Cormier, J.N., Rourke, L., Crosby, M., Chang, D., & Armer, J. (2012). The surgical treatment of lymphedema: A systematic review of the contemporary literature (2004-2010). Annals of Surgical Oncology, 19(2), 642–651.doi: 10.1245/s10434-011-2017-4
To examine peer-reviewed literature evaluating the surgical treatment of lymphedema
Findings were grouped according to the type of procedure: excisional (8 studies, 4 involving liposuction), lymphatic reconstruction (8 studies of lymphatic venous anastomosis [LVA]), and tissue transfer (4 studies involving lymph node transfer, stromal cell transplant, lymphatic tissue transplant, and lymph node transplant).

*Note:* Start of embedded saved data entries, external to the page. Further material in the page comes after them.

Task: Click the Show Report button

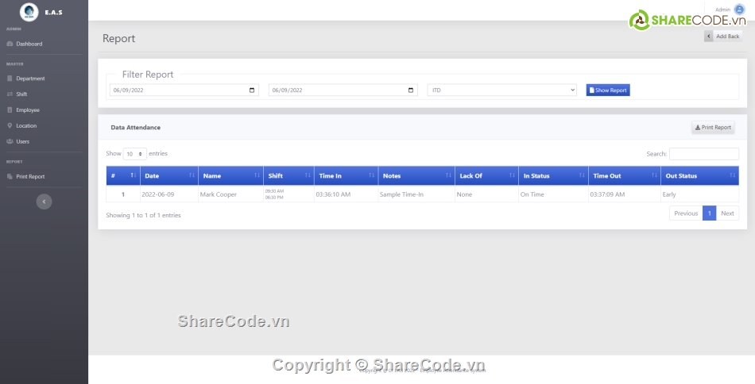Action: (x=607, y=90)
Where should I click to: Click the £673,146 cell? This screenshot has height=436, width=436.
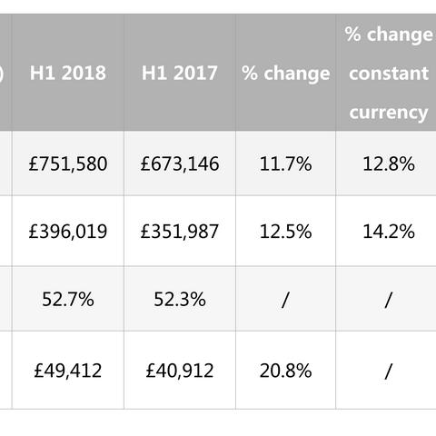(x=180, y=164)
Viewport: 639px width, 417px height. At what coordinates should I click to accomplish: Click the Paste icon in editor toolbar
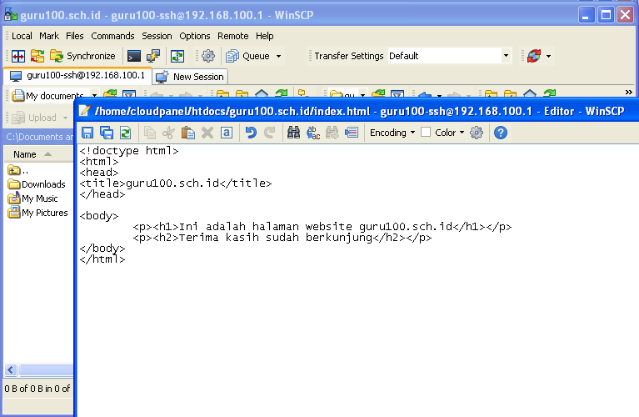(x=188, y=133)
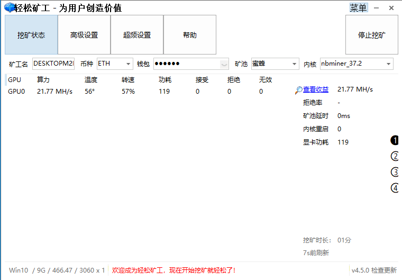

Reduction in lymphedema volume was greatest after excisional procedures (91.1%). Lymphatic reconstruction was associated with 54.9% reduction, and tissue transfer with 47.6% reduction. Overall, surgical procedures did not appear to eliminate the need for compression therapy. Follow-up duration and methods of lymphedema measurement varied substantially across studies. Quality scores for studies ranged from 2–12 across all procedure types and tended to vary considerably within surgery type grouping as well. Studies were done in both upper and lower extremities, though most LVAs were done in lower extremities. The majority of studies did not comment on postoperative complications. Authors noted that a growing body of evidence supports the use of surgical procedures for prevention of lymphedema.
Evidence related to the effectiveness of various surgical procedures for lymphedema is somewhat limited, and the ability to generalize findings also is limited given the wide variation in study quality, sample sizes, measurement methods, and lack of long-term follow up information. Surgical procedures have not been shown to eliminate the need for ongoing conventional therapies for lymphedema.

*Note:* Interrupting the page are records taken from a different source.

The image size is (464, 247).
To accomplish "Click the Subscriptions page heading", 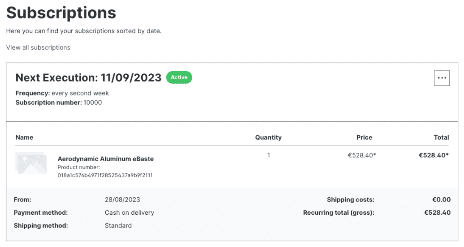I will (x=61, y=13).
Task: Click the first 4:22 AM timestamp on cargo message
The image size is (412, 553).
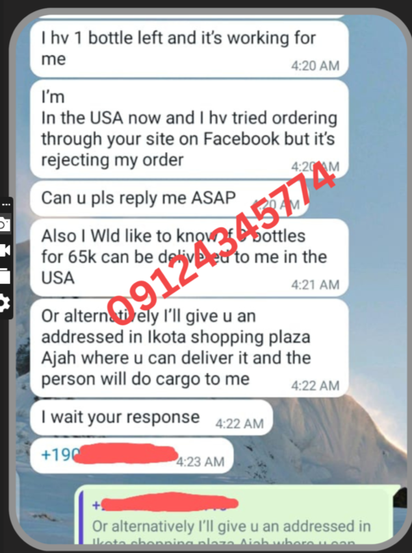Action: click(x=315, y=386)
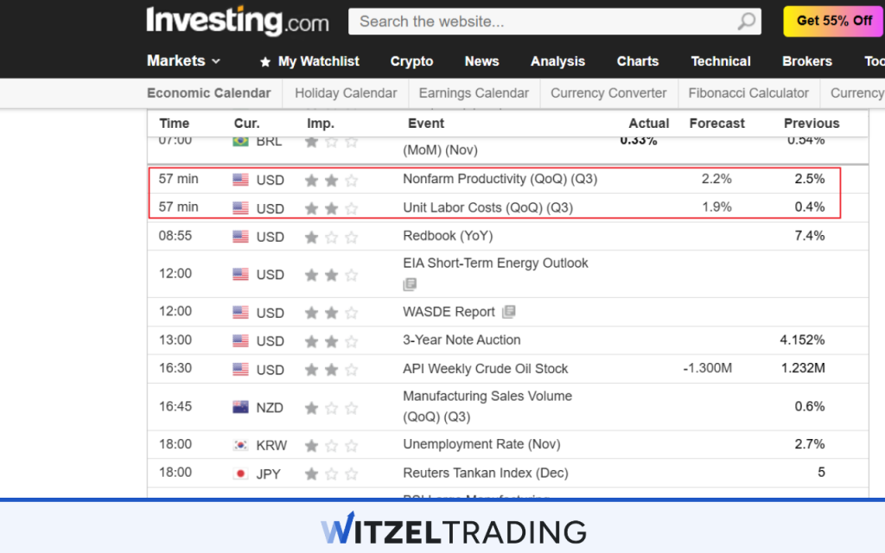The height and width of the screenshot is (553, 885).
Task: Open the Markets dropdown menu
Action: (177, 61)

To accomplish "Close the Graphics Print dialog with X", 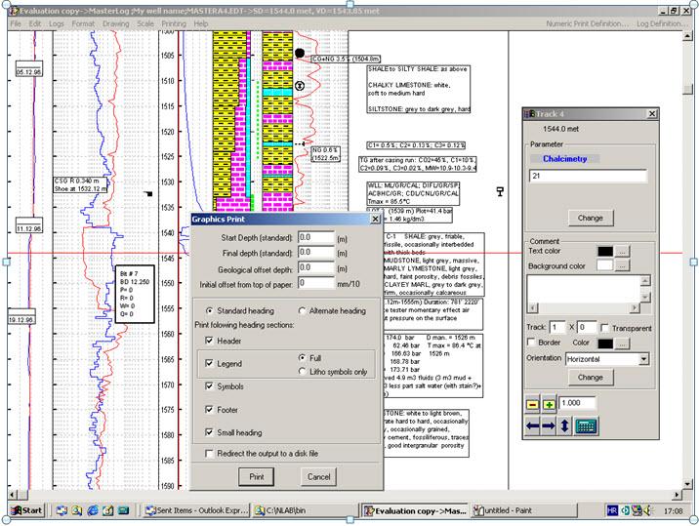I will coord(376,220).
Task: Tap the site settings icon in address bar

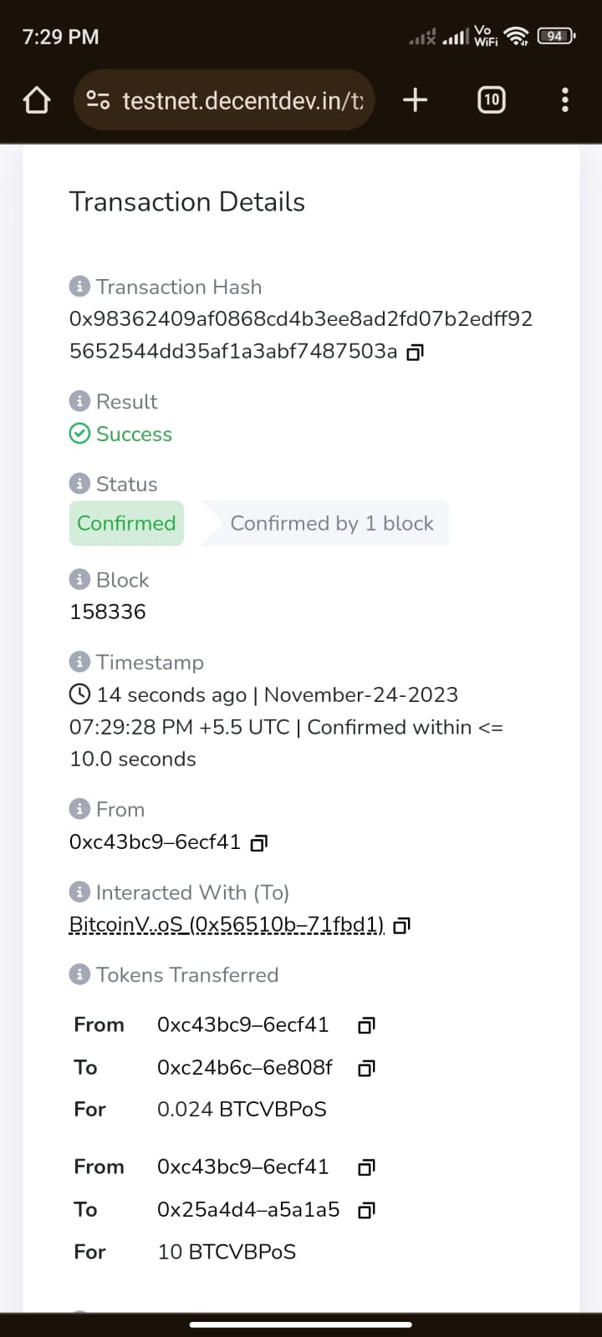Action: [x=98, y=100]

This review is limited by a lack of full information on search results, with consort type of flow charting, lack of information about disease types, and patient characteristics.
Results of surgical procedures appear to show some promise for reducing lymphedema volumes. However, current evidence is too limited to generalize and more information is needed regarding postoperative complications or long-term results. Surgical intervention has not been shown to eliminate the need for ongoing conservative and conventional interventions as well.